WORK ITEM
Each line of the data below that contains "resolution" must be copied.

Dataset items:
================================
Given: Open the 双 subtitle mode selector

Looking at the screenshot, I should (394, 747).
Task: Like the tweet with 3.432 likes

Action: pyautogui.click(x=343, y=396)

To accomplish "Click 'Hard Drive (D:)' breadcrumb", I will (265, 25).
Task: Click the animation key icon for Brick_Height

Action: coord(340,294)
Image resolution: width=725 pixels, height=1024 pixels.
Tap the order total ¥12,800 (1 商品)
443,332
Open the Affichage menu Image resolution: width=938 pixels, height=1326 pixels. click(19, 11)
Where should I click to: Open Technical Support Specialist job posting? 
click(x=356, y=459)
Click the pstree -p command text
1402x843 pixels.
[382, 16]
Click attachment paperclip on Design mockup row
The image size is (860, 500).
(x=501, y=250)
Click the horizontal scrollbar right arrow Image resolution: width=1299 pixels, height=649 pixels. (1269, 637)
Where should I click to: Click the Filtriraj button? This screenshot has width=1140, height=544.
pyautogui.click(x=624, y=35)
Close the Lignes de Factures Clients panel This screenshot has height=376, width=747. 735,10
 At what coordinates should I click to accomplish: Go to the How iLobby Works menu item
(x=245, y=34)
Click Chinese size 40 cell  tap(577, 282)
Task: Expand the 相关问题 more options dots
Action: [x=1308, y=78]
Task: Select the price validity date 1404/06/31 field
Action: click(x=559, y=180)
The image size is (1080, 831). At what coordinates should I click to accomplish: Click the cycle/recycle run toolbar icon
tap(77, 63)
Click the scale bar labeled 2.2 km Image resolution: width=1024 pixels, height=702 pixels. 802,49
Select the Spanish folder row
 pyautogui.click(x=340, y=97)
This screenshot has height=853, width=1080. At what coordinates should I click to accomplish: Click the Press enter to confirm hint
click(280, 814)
================================
ANSWER SECTION
Image resolution: width=725 pixels, height=1024 pixels.
Open the Affichage menu Image resolution: width=938 pixels, height=1326 pixels. click(19, 11)
Click the horizontal scrollbar right arrow Image resolution: width=1299 pixels, height=649 pixels. (1269, 637)
Click the scale bar labeled 2.2 km Image resolution: width=1024 pixels, height=702 pixels. 802,49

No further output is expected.